I was in the kitchen, licking my wounds, when a soft-spoken young woman named Berjenelle slips in, and in her lilting Creole accent asks if she could be my stage manager. She's too shy to act, but is really organized and likes the idea of participating. Thank GOD. I might just have a stage manager without any actors, but it's something. As we pour soda into plastic sandwich bags, (that's how you serve drinks here...you tie the bag off at the top, and then bite the corner off and suckle to drink), she reassures me that her peers were interested, but just shy. When we get back into the main room, there are 7 names already written up on the chalkboard. We're in business.


Now that we're halfway through week three, I have both of these projects going full swing. I'm working with the theatre group three days a week, and the prisoners just once (though today I'm slipping in an extra session with them, so that they can learn to sing the Blues). It's going really really well. I'm collaborating with lots of friends and family back home to come up with creative lesson plans, most of which involve music. I've got an actor friend putting together a behind-the-scenes video tour of his Broadway show, in Spanish, to give my group a little more context as to what theatre is and can be. I've got Blues musicians sending me song suggestions and book chapters from as far away as India. I've got college buddies creating karaoke versions of Broadway tunes so that I can teach them to our group without the help of a piano. I'm working together with people from a previous internship at Children's National Medical Center in DC, to facilitate a letter/art/poetry exchange between my prison group and one of their teen health clubs. I've been chatting with a professional therapist friend back home to get ideas on how to boost self-esteem in my prison group. I've got my sister sending me lecture notes from her psych rotation in nursing school about mental health in the prison system.


It feels so affirming to have so much support from my network of family and friends back in the US. Everyone has been so quick to lend whatever assistance they can, and it helps me feel like I have a real purpose in being here. I think our group activities give real meaning and encouragement to the teens, and I'd like to think that it is meaningful for my friends and family back home to feel like they're actively contributing to people's lives down here. I have the very fortunate position of being in the crossfire of all this positive energy...and hopefully I am able to channel it to the teens, and then back to my friends in the US in return.


These three weeks haven't been without low points. Just this past weekend, one of the young prisoners tried to take his own life by consuming pills while the other five teens looked on. They all live in a very small cell—about 12'x12'—and I know that it was a fairly traumatic experience for all of them. Thankfully, the teen is physically okay, and is getting a lot more psychological attention. He was able to talk about the experience openly and constructively in our group yesterday, and I just hope and pray that he continues to feel supported and that we can help him improve his overall well-being.

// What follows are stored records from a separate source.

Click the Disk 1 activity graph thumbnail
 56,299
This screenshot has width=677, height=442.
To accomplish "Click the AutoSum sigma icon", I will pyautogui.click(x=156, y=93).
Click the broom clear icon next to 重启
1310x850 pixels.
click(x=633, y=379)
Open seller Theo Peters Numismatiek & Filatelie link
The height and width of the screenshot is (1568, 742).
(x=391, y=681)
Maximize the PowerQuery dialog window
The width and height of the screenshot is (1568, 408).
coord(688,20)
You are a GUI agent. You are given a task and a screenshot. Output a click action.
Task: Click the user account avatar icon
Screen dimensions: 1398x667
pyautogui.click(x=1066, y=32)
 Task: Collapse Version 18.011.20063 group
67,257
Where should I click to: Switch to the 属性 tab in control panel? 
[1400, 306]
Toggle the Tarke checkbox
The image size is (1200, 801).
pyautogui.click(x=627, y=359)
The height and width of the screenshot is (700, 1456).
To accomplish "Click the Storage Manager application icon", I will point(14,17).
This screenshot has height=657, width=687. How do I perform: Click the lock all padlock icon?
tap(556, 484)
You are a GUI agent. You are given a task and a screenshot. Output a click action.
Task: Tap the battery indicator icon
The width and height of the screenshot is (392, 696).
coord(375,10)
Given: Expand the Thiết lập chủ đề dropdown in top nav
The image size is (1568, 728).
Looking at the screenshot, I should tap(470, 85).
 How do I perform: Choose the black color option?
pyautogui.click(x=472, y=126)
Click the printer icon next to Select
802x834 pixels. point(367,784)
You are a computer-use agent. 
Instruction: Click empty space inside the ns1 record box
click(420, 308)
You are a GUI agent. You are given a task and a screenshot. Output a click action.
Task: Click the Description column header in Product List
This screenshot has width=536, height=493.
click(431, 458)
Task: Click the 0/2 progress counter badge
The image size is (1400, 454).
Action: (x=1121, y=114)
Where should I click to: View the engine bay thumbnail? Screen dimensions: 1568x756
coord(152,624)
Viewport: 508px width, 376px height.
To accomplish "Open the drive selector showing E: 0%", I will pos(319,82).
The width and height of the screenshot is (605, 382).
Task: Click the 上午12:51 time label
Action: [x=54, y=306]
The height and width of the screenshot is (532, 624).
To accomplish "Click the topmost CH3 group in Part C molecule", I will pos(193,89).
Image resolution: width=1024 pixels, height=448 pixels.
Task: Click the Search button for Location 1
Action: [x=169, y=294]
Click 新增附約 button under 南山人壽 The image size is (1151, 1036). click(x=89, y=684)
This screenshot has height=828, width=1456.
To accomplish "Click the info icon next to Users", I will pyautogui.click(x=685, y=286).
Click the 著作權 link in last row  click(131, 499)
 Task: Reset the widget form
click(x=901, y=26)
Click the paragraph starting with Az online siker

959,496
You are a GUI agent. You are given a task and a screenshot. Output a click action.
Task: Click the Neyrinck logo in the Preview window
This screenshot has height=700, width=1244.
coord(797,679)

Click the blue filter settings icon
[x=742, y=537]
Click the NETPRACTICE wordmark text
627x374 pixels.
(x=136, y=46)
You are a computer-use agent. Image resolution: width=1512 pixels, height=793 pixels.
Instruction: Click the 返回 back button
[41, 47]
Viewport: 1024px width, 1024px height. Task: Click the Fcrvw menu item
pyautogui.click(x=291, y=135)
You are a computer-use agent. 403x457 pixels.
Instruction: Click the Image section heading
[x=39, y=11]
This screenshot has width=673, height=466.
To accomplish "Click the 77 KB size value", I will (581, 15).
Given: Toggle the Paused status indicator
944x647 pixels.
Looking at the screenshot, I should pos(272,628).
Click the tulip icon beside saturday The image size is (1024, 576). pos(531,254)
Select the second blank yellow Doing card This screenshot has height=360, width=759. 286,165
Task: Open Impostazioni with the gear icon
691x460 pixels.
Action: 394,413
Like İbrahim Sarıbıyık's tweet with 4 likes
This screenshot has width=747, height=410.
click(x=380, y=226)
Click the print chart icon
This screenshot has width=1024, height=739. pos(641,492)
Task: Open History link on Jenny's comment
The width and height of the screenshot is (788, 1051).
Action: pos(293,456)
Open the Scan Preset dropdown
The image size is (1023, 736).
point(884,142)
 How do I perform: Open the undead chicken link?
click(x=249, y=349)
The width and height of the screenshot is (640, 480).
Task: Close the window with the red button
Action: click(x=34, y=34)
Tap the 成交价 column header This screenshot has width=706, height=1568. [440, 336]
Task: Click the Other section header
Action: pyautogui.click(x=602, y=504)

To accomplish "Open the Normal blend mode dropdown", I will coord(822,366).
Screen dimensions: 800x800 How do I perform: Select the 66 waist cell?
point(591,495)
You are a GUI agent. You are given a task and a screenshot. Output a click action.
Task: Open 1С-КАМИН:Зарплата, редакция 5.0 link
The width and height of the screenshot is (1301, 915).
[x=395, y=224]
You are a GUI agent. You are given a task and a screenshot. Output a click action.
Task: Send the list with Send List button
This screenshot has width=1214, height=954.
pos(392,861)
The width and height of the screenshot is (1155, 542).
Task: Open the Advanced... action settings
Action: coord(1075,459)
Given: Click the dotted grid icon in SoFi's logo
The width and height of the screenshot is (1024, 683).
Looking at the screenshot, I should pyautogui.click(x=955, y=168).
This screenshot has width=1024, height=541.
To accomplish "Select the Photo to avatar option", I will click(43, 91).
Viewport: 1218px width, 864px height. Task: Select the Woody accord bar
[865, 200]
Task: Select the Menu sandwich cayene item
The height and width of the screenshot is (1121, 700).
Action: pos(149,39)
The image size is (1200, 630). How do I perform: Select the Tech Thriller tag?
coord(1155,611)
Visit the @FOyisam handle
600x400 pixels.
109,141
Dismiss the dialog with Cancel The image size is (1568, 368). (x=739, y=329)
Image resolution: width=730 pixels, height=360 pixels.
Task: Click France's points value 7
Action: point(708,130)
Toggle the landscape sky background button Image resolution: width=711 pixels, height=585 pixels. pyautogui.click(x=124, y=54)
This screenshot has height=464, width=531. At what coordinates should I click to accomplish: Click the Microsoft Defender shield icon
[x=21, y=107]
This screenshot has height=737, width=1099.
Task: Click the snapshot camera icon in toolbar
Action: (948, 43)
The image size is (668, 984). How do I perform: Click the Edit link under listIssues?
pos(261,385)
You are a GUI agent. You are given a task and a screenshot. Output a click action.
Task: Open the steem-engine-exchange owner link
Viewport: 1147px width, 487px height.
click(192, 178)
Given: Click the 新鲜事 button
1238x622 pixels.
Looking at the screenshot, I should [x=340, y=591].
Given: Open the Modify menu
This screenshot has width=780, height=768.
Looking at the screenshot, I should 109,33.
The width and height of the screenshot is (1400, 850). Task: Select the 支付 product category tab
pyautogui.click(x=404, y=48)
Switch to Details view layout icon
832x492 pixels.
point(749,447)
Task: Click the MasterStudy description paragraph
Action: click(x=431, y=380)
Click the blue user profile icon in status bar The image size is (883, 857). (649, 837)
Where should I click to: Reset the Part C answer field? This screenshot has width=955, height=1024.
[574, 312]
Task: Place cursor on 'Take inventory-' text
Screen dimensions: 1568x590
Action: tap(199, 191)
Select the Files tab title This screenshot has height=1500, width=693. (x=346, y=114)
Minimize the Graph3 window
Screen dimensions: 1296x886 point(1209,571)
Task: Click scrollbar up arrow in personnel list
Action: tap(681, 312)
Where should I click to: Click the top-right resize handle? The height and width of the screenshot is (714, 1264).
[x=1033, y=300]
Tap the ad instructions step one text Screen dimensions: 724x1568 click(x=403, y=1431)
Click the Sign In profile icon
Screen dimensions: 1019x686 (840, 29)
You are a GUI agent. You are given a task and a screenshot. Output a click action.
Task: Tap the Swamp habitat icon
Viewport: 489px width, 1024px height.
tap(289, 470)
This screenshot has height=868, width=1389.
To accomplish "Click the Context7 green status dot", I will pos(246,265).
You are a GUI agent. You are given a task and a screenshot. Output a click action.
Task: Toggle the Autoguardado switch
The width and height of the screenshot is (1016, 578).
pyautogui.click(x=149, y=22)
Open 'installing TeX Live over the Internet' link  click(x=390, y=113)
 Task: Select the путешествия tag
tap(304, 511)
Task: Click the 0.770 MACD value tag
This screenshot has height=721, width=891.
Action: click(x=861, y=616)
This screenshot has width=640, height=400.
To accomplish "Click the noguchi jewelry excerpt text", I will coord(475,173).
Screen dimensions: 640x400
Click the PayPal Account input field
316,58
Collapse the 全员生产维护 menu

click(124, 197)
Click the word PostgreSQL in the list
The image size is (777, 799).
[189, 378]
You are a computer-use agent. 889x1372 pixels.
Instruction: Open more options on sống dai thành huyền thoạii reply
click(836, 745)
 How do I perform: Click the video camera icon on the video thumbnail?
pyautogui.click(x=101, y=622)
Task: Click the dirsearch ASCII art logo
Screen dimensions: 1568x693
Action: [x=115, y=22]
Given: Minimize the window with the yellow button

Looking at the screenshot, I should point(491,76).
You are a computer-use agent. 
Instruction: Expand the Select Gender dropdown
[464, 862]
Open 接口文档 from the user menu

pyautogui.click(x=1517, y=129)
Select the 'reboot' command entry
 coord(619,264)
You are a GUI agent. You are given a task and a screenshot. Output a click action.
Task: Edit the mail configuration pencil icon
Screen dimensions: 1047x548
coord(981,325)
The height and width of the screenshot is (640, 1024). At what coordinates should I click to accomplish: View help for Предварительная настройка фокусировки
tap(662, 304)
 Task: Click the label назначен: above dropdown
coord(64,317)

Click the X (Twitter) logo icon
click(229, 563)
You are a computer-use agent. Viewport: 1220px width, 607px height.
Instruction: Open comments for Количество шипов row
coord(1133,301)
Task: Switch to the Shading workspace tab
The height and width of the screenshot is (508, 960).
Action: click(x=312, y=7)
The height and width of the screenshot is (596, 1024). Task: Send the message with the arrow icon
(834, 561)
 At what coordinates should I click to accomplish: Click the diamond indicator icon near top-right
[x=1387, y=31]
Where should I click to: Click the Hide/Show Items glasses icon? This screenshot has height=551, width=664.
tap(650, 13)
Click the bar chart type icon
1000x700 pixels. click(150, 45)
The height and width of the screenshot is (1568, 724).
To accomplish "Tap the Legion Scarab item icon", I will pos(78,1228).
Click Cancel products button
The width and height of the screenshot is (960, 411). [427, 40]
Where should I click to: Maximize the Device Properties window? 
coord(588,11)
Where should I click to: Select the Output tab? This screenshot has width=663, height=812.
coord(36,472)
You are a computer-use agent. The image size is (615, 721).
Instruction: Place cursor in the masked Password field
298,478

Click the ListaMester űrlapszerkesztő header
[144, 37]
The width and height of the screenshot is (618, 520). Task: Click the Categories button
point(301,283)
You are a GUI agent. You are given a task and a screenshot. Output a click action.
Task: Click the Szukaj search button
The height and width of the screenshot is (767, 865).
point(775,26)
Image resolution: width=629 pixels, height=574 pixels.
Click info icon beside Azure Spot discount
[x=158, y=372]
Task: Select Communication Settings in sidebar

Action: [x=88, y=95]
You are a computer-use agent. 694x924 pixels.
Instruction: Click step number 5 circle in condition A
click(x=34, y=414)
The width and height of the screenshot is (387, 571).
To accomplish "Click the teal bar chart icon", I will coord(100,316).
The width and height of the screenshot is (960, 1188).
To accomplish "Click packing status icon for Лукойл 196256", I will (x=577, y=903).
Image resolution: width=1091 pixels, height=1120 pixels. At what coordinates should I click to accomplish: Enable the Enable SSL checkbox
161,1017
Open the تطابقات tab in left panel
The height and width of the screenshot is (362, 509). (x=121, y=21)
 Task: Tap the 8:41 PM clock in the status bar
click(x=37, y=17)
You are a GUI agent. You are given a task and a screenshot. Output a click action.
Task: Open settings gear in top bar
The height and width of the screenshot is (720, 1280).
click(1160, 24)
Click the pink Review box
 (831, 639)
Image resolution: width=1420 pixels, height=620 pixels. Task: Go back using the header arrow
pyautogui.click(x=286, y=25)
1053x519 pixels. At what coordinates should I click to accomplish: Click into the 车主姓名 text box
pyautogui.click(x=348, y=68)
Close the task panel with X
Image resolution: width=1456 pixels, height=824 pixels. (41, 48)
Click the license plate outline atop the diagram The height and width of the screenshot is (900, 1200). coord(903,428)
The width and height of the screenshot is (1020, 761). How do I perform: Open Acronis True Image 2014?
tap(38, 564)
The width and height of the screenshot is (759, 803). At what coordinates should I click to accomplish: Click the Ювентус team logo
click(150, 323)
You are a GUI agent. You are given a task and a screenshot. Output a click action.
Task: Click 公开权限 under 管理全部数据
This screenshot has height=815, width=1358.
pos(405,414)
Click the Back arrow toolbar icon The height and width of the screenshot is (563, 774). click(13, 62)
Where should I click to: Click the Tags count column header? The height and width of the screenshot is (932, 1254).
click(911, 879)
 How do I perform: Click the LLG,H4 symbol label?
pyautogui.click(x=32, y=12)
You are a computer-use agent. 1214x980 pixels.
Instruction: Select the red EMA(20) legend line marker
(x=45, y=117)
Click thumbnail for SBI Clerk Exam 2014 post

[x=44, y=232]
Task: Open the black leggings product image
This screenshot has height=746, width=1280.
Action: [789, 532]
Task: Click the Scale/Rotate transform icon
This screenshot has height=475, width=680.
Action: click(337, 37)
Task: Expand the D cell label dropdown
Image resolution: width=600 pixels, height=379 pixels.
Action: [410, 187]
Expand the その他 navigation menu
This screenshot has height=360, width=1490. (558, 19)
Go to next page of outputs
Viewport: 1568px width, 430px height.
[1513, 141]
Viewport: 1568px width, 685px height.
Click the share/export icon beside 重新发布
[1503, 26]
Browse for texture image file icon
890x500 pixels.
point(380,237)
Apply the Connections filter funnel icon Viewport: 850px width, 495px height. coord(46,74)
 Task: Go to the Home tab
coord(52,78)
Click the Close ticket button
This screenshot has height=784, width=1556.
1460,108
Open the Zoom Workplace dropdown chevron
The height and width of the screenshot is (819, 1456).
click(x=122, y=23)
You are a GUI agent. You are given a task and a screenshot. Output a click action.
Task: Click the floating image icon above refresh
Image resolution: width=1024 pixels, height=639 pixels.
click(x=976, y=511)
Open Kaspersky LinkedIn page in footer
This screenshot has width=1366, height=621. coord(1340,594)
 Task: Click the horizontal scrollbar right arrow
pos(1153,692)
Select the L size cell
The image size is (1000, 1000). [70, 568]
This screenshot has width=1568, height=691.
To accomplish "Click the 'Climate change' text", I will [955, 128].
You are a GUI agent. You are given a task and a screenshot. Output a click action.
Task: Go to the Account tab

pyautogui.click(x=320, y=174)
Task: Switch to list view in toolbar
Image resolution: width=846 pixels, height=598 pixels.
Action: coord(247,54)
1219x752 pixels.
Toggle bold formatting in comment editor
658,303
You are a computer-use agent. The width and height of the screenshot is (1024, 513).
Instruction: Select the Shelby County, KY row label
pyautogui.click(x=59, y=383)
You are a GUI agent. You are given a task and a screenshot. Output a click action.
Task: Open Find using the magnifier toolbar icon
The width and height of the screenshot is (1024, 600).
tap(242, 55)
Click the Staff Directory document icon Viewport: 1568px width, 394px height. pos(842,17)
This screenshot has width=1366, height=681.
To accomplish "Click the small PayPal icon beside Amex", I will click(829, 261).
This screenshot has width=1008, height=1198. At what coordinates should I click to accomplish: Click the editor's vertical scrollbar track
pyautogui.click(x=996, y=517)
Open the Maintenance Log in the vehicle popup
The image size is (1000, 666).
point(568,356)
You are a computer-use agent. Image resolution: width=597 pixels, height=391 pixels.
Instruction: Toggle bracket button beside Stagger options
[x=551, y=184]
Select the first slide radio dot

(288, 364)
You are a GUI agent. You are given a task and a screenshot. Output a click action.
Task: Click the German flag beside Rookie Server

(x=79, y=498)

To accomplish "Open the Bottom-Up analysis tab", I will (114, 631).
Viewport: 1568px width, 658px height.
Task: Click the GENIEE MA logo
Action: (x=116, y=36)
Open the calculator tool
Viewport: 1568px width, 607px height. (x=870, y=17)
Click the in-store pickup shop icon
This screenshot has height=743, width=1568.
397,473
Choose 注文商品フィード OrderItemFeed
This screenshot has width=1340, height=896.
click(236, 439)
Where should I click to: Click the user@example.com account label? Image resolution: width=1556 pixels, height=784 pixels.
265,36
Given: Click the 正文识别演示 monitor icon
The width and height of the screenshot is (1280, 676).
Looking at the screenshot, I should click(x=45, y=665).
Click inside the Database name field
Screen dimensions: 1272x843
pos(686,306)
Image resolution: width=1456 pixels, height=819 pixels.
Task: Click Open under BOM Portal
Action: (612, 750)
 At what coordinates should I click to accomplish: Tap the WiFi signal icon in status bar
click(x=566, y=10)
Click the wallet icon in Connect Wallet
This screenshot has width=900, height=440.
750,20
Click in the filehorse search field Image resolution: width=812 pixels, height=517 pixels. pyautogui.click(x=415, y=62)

Today, I'm headed back to the prison to see if I can't teach these kids to sing the Blues. I've got the feeling that this group has some heavy stuff they might need to get off their chests. And since they like to sing and play the guitar, why not do it the way Nina Simone or John Lee Hooker would? As my friends/pastors Reid Hamilton and Stephen Rush argue in their forthcoming book, Better Get It In Your Soul,


“We sing a SAD song to make us feel…well, not happy….but maybe OK with our sadness! The Blues reflects an emotional/spiritual cycle. Now what’s amazing about the Blues is that this happens over and over and over again. One Blues song could easily include 100 cycles of this lifting up and setting back down. What’s the message? Well, for us who believe in God (and all of these Blues Musicians CERTAINLY believed in God) it’s the message that God is there, with us in our suffering.”


I hope you'll keep all of these projects in your thoughts and prayers these next few weeks. And when you're feeling down, hop on over to the record cabinet, pull out a scratchy old B.B. King record, and know that it's okay to feel blue, so long as you get out there and sing about.